──────── GIVEN TEXT
[PATCH] D61289: [globalisel] Add G_SEXT_INREG

Wed Jul 3 10:49:10 PDT 2019

dsanders marked an inline comment as done.
dsanders added inline comments.

================
Comment at: llvm/lib/CodeGen/GlobalISel/LegalizerHelper.cpp:708
+    // don't need to break it apart.
+    if (NarrowTy.getScalarSizeInBits() >= SizeInBits) {
+      Observer.changingInstr(MI);
----------------
Petar.Avramovic wrote:
> dsanders wrote:
> > Petar.Avramovic wrote:
> > > dsanders wrote:
> > > > Petar.Avramovic wrote:
> > > > > dsanders wrote:
> > > > > > Petar.Avramovic wrote:
> > > > > > > What is the idea behind this block, we generate two instructions with types larger then NarrowTy? G_TRUNC and G_SEXT that are generated have to be narrowScalared and then we have a few more merge/unmerge combines to do.  Also LegalizerHelper does not know how to narrow scalar G_TRUNC and G_SEXT at the moment.
> > > > > > It's not possible to eliminate types larger than NarrowTy with a single narrowScalar. narrowScalar's job is to replace this instruction with one or more that work on NarrowTy sized types and some legalization artifacts (G_SEXT and G_TRUNC in this case) which are required to maintain type correctness. Those legalization artifacts are either combined away or further legalized according to their legalization rules.
> > > > > > 
> > > > > > This block aims to optimize the case where all but one of the narrowed components is a wholly a copy of the sign bit. It expects the G_TRUNC and G_SEXT to be either combined away by the artifact combiner or further legalized. For example: narrowing `%0:_(s32) = G_SEXT %1:_(s32), 8` down to s16 only requires us to preserve the component containing bits 0-15. We can forget about bits 16-31 and reconstruct them with the G_SEXT. This will help chains of instructions to be deleted as they are dead.
────────────────
_REQUIRED TASK A_
Update the entries starting at the line containing "Tap the rev date for HYDRAULIC SYSTEM" and running through the end of the entries by replacing "arrow" with "connector". Leave everything else unchanged, and give only those lines.
──────── DATA LISTING
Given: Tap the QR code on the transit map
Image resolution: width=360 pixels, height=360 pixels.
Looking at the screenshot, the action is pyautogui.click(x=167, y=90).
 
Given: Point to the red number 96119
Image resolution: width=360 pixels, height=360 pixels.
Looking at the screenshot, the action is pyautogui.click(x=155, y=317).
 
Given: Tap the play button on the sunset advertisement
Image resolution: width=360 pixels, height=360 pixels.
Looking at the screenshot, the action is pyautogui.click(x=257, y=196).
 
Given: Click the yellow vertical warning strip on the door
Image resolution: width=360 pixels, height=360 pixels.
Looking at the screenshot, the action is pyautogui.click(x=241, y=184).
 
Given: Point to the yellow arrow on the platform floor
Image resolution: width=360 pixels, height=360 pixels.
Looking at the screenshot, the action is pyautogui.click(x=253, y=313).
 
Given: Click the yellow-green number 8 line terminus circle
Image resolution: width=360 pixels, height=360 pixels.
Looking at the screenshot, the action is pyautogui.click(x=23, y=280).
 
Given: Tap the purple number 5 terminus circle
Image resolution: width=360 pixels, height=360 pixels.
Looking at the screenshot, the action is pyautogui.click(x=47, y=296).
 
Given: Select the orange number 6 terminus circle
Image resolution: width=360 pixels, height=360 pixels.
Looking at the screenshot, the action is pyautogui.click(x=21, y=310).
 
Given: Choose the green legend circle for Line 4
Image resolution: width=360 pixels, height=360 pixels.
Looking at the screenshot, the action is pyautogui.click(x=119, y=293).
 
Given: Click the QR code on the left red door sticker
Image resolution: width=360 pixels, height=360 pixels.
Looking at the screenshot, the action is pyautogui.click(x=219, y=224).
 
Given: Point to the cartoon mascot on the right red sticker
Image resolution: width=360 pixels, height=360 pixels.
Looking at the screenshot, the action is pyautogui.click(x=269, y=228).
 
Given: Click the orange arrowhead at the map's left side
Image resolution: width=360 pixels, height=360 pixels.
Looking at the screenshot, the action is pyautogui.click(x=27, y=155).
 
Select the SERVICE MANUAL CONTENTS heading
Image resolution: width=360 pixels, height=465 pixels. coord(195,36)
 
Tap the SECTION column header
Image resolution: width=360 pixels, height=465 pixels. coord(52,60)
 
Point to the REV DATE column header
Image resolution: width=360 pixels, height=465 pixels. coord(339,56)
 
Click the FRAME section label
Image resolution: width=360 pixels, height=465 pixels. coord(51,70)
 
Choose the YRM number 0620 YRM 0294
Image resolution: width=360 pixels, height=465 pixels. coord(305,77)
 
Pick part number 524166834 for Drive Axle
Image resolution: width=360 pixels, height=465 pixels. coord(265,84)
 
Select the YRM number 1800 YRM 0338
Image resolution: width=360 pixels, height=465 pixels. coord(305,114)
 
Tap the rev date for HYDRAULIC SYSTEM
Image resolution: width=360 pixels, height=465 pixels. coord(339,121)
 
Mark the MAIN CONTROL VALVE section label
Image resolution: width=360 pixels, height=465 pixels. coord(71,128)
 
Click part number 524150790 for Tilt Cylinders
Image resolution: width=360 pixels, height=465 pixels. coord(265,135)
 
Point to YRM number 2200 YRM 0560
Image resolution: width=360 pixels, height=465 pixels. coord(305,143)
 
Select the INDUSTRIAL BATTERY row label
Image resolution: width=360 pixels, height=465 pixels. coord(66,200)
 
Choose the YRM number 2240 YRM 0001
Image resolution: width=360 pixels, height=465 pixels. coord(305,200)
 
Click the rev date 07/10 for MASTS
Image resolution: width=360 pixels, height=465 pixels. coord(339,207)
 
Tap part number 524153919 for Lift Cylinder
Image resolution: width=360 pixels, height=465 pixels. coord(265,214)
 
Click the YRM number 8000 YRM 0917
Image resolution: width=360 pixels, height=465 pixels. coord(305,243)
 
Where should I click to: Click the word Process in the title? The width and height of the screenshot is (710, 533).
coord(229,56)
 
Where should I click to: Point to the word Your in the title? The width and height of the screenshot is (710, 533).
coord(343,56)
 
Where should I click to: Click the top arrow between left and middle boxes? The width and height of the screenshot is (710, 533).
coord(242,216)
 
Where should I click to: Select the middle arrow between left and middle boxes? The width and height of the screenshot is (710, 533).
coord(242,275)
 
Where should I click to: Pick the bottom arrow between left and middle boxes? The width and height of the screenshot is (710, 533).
────────────────
_REQUIRED TASK B_
In the review discussion of the G_SEXT_INREG patch, which legalization artifacts are named as the ones narrowScalar produces in this case?

_EXPECTED ANSWER A_
Tap the rev date for HYDRAULIC SYSTEM
Image resolution: width=360 pixels, height=465 pixels. coord(339,121)
 
Mark the MAIN CONTROL VALVE section label
Image resolution: width=360 pixels, height=465 pixels. coord(71,128)
 
Click part number 524150790 for Tilt Cylinders
Image resolution: width=360 pixels, height=465 pixels. coord(265,135)
 
Point to YRM number 2200 YRM 0560
Image resolution: width=360 pixels, height=465 pixels. coord(305,143)
 
Select the INDUSTRIAL BATTERY row label
Image resolution: width=360 pixels, height=465 pixels. coord(66,200)
 
Choose the YRM number 2240 YRM 0001
Image resolution: width=360 pixels, height=465 pixels. coord(305,200)
 
Click the rev date 07/10 for MASTS
Image resolution: width=360 pixels, height=465 pixels. coord(339,207)
 
Tap part number 524153919 for Lift Cylinder
Image resolution: width=360 pixels, height=465 pixels. coord(265,214)
 
Click the YRM number 8000 YRM 0917
Image resolution: width=360 pixels, height=465 pixels. coord(305,243)
 
Where should I click to: Click the word Process in the title? The width and height of the screenshot is (710, 533).
coord(229,56)
 
Where should I click to: Point to the word Your in the title? The width and height of the screenshot is (710, 533).
coord(343,56)
 
Where should I click to: Click the top connector between left and middle boxes? The width and height of the screenshot is (710, 533).
coord(242,216)
 
Where should I click to: Select the middle connector between left and middle boxes? The width and height of the screenshot is (710, 533).
coord(242,275)
 
Where should I click to: Pick the bottom connector between left and middle boxes? The width and height of the screenshot is (710, 533).

_EXPECTED ANSWER B_
G_SEXT and G_TRUNC.